We are told very little about the kind of criteria which will lay down the conditions to be met. As has been pointed out, that is the only area in which there is any room for manoeuvre. If you have prizes at 52 per cent. and tax at 12 per cent. then the rest of the funds must be divided between the good causes and the operator. As I say, that is the only area in which there is room for manoeuvre.
I do not know whether the Government can give any idea of the kind of formula that they are thinking of as regards the amount of profit which the operators will be allowed to receive. When it all takes place, if it is discovered that the operators do rather better out of the lottery than any of the good causes, I believe that there will be a lot of trouble.
§ Lord Swinfen
I should like to support the amendment. My noble friend knows that, in my view, the proposed tax rate of 12 per cent. is too high. In my view, the only reason that the Bill has come before Parliament is to give the Treasury another opportunity to raise income. Some years ago there was no hint of it: people pooh-poohed the whole idea. As the noble Lords, Lord Holme and Lord Allen of Abbeydale, said, it is obvious that administration must be kept as tight as possible.
However, I should like to point out that the criterion laid down for good administration must not be a set percentage of the proceeds; otherwise, there will be a very grave temptation on the part of the operators to allow their administration costs to rise to just below that maximum ceiling and not make any efforts to reduce it and become more efficient. I believe that there are other methods of judging the administration, and its quality, in that respect. I say that we should not specify a set percentage figure.

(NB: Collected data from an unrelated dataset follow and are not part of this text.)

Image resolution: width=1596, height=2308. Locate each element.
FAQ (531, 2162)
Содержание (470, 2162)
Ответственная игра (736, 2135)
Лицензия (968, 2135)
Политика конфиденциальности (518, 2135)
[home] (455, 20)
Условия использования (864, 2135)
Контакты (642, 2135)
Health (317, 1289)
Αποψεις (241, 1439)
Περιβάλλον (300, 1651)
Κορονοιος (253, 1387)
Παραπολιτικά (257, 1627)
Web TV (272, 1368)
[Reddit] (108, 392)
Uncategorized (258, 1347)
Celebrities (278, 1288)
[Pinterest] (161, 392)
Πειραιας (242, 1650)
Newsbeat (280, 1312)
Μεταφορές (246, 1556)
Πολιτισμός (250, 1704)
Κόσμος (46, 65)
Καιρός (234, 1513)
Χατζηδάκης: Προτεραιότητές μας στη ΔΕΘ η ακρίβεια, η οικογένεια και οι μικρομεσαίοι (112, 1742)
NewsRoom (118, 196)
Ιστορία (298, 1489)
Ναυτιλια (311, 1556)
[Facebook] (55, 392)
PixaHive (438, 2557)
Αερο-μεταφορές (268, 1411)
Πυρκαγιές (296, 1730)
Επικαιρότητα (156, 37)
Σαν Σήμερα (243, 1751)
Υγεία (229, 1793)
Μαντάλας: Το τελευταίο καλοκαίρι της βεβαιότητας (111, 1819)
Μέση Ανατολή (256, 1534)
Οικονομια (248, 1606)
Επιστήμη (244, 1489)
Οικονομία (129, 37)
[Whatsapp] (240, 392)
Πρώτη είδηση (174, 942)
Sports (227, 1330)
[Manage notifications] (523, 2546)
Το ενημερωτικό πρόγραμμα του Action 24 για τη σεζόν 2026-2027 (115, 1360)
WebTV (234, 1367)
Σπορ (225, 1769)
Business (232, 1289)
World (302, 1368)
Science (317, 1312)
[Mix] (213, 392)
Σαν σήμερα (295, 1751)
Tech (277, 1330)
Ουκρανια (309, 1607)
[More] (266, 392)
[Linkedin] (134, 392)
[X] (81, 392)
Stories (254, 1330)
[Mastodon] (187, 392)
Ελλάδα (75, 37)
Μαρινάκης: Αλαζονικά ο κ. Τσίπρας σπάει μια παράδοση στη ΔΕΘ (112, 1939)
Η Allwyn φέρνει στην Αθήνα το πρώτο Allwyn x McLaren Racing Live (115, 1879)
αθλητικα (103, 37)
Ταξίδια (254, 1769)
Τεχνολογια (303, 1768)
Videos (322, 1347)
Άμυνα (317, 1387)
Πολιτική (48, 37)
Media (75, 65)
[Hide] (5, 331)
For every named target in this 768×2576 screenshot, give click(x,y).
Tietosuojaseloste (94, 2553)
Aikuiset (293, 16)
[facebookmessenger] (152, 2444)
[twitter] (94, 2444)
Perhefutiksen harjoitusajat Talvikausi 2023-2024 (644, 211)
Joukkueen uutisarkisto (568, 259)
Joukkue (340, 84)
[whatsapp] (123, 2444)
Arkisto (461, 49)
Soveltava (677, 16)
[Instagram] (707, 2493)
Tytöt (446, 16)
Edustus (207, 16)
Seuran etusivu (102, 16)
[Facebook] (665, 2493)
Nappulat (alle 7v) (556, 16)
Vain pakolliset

The amendments have a sensible purpose, but I hope to put the Committee's mind at rest and demonstrate that they are not needed.
The director general's overriding duties are set out in Clause 4. Subject to propriety and the protection of the interests of participants, there is a need to maximise proceeds for beneficiaries. Putting further such requirements in the Bill is superfluous. I can assure the Committee that in order to carry out that duty, in issuing a licence the director general will necessarily be concerned to ensure both efficiency—that is the holding down of operating costs—and success. That is the maximisation of revenue. Those are key elements of any bid, and the director general will be looking to ensure the best outcome through the competitive bidding process. Included in the bidding process will be specific references to costs, and the director general will be looking to get the best deal which delivers the maximum amount to good causes. There will be a licence condition setting out the proceeds to be returned for good causes, and other key financial factors, and that licence condition will have the force of law.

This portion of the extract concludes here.